Interpretive Summary: Fresh produce contaminated with foodborne human pathogens such as Listeria monocytogenes and Salmonella spp. continues to present a risk to consumers. Our previous studies demonstrated that hydrogen peroxide aerosols activated by cold plasma was more effective than hydrogen peroxide or cold plasma alone in activating bacteria on fresh produce. However, the process has not been optimized to achieve maximum efficacy against various pathogens. Experiments were undertaken to evaluate and model three parameters important for the success of the process. As a result of the present study, the conditions that attain 99.999% reductions of Listeria and Salmonella on the surface of tomatoes have been established. This information would help the produce industry apply the technology to minimize the risk of human pathogens associated with fresh produce.

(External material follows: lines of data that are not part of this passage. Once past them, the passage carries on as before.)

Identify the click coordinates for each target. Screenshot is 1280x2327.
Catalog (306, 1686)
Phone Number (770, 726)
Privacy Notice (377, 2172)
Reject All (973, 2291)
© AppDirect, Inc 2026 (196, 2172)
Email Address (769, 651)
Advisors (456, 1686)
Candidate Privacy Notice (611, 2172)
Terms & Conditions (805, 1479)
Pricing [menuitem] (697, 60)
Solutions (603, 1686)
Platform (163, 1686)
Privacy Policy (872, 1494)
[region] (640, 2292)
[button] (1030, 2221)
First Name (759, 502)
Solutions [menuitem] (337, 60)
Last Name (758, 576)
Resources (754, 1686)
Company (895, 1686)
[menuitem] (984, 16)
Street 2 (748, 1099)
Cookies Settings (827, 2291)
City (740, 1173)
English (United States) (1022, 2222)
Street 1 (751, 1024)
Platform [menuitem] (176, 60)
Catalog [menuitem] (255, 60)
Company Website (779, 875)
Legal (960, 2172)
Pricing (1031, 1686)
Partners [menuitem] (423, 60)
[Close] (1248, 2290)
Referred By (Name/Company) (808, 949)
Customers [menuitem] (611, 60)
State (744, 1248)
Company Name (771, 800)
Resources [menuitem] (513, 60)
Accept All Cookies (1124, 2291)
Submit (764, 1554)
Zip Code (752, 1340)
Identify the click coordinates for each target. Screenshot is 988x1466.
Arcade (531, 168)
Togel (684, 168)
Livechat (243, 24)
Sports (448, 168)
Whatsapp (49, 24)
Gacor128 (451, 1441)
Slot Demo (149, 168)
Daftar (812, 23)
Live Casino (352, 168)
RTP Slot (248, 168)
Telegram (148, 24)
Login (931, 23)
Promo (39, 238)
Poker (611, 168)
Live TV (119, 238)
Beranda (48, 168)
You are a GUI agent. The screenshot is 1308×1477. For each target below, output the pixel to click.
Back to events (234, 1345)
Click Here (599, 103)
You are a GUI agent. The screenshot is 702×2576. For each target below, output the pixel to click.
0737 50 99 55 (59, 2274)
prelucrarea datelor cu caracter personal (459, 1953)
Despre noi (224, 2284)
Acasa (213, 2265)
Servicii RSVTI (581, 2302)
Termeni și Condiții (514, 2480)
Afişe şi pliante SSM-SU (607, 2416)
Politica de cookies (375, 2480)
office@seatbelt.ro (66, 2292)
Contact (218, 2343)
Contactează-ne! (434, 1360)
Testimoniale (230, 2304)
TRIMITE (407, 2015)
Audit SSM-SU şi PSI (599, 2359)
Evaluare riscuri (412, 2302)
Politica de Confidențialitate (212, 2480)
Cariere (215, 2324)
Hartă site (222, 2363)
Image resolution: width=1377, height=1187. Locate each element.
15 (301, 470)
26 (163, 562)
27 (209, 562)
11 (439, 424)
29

Technical Abstract: This study was conducted to evaluate the effects of hydrogen peroxide (H2O2) concentration, treatment time, and dwell time on the efficacy of cold plasma-activated hydrogen peroxide aerosols against bacteria on stem scar and smooth surfaces of tomatoes. Cherry tomatoes inoculated with cocktails of Salmonella Typhimurium and Listeria innocua on the smooth surface and stem scar area were treated for 10, 20 and 30 s followed by 15 and 30 min dwell times in a treatment chamber with cold plasma-activated aerosols generated from 0, 1, 2, 3, 4 and 6% and 7.8% H2O2. Results showed that the efficacy of the treatments was mostly influenced by the H2O2 concentration and treatment time. The reductions of the two bacteria were modeled as sigmoidal or exponential functions of H2O2. The models indicated that at H2O2 concentrations = 4.2 %, the treatments reduced populations of L. innocua to non-detectable levels (detection level: 0.70 log CFU/piece) achieving an average 5 log reduction on the smooth surface of tomatoes for all tested treatment times and dwell times. To achieve an average 5-log reduction of Salmonella populations on the smooth surface, H2O2 at concentrations = 5.7% H2O2 was required. On the stem scar area of tomatoes, populations of Listeria and Salmonella were reduced by less than 2 logs. Our results demonstrated that the efficacy of cold plasma-activated hydrogen peroxide aerosol mainly depended on the concentration of H2O2, and L. innocua was more sensitive to the treatment than S. Typhimurium.